Bankfachmann, Münzfachmann und Minister, geb. 22.10.1862 in Budapest, gest. 15.4.1935 in Budapest

Absolv. seine Stud. in Budapest und war ab 1884 im ung. Finanzmin. tätig. 1889 Sekretär, 1892 Sektionsrat, 1895 Min.Rat, 1903–09 Staatssekretär. 1909–18 fungierte P. als Gouverneur der Oesterr.-ung. Bank, 11. 2.–31. 10. 1918 als Finanzminister im dritten Kabinett Wekerle, 1920 als Finanzexperte in der ung. Friedensdelegation in Neuilly. 1921 war er Gründer und Vorsitzender des Staatlichen Emissionsinst, 1922 geschäftsführender Dir. des Landesfinanzrates, 1924 einer der Gründer und bis 1935 Vorsitzender der Ung.
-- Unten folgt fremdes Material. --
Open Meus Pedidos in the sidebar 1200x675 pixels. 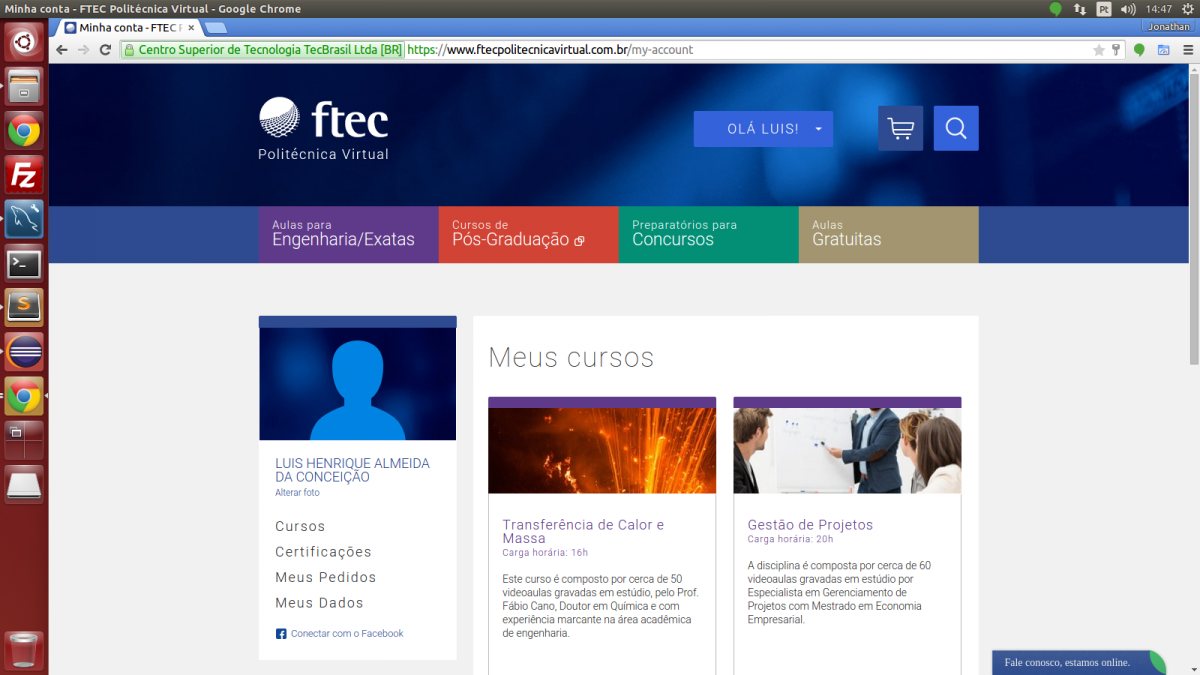pyautogui.click(x=325, y=578)
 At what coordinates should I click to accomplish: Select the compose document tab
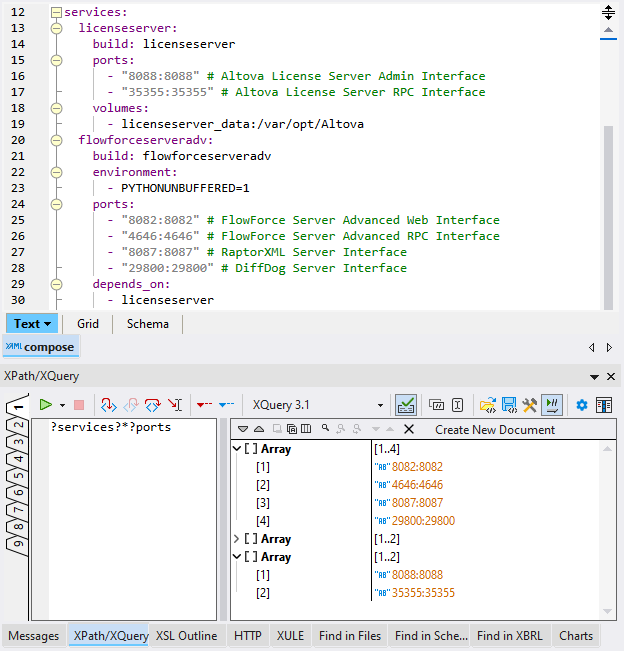click(40, 347)
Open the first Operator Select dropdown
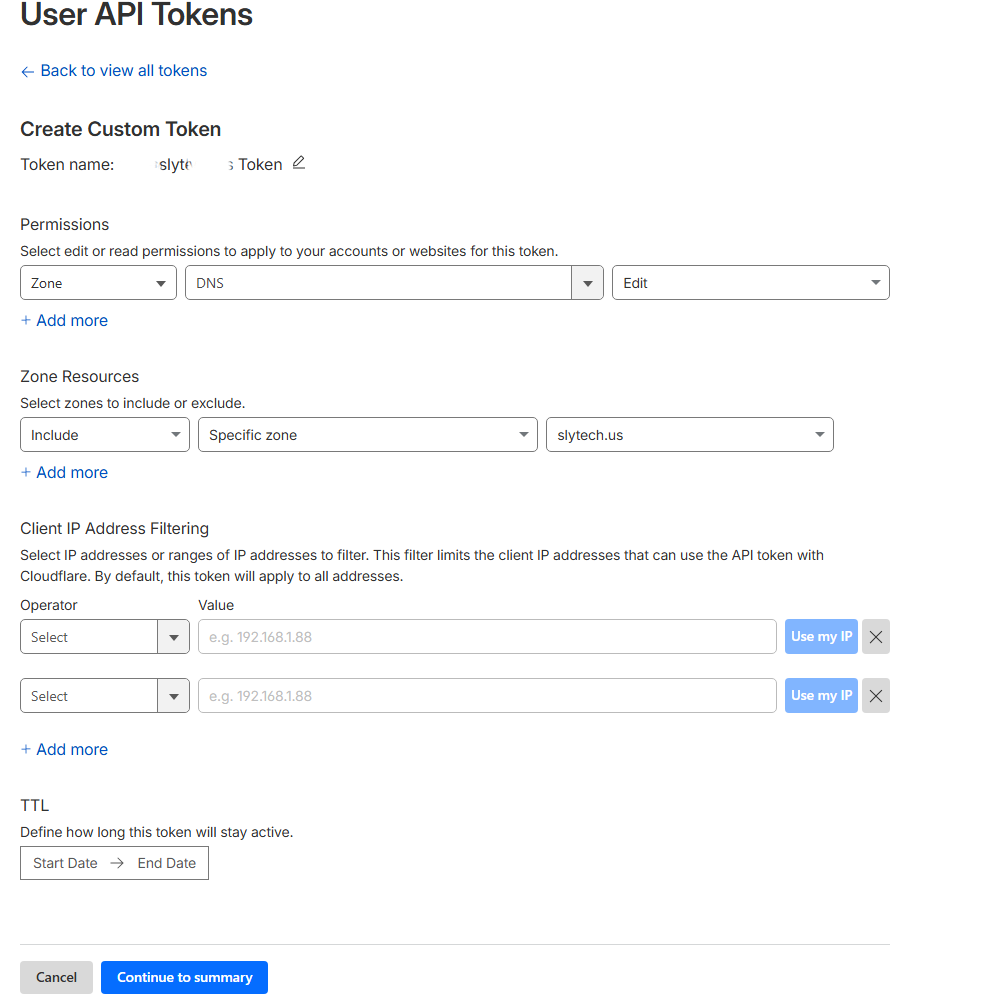 [104, 636]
Nationalbank. P., ein überzeugter Verfechter der österr.-ung. Zollunion, des Freihandels und der Goldvaluta, spielte 1892 eine wichtige Rolle bei der Einführung der Goldvaluta und war bis 1918 bei den österr.-ung. wirtschaftlichen Ausgleichsverhh. tätig. Nach dem Ersten Weltkrieg wirkte er bei der Stabilisierung des neuen ung. Finanzwesens entscheidend mit. P. war 1906–09 Abg. der Verfassungspartei; 1927 Mitgl. des Oberhauses. 1924 Dion.Mitgl., 1926 Ehrenmitgl., 1933–34 Zweiter Vorsitzender der Ung. Akad. der Wiss., 1908 Geh. Rat.